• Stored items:
= Beginning of Section =
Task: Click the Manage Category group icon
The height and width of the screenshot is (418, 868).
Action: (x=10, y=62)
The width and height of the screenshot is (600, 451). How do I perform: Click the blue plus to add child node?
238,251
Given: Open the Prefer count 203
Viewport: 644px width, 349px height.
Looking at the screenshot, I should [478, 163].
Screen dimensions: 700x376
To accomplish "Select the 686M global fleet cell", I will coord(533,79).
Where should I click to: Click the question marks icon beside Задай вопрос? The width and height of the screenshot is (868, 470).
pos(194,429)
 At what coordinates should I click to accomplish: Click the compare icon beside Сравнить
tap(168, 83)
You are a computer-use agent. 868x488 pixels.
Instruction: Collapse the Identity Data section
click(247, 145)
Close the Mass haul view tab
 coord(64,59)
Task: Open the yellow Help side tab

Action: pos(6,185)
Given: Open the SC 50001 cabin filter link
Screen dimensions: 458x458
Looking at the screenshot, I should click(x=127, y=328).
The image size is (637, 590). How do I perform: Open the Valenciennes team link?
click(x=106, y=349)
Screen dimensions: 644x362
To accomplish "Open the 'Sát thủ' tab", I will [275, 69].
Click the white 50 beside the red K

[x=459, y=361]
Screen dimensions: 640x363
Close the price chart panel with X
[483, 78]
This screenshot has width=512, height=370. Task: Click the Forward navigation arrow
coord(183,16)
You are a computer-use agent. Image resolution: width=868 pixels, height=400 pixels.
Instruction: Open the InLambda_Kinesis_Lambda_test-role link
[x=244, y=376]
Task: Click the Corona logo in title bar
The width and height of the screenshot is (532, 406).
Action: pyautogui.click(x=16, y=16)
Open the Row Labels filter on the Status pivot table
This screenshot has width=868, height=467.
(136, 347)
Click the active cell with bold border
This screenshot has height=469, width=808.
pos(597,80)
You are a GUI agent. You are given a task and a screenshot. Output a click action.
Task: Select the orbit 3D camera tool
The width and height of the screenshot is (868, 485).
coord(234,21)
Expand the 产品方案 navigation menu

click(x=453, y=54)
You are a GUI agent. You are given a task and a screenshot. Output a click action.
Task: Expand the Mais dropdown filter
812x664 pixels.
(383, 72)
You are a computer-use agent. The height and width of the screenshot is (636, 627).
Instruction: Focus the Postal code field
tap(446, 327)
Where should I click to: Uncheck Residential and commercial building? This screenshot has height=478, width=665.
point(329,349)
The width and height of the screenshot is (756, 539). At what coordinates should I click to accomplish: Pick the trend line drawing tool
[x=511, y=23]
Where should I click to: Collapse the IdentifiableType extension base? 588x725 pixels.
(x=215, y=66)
= End of Section =
• Goal of the exercise: Say how many lines in the records hold "agent", with the number as the whole reply.

• Solved exercise: 5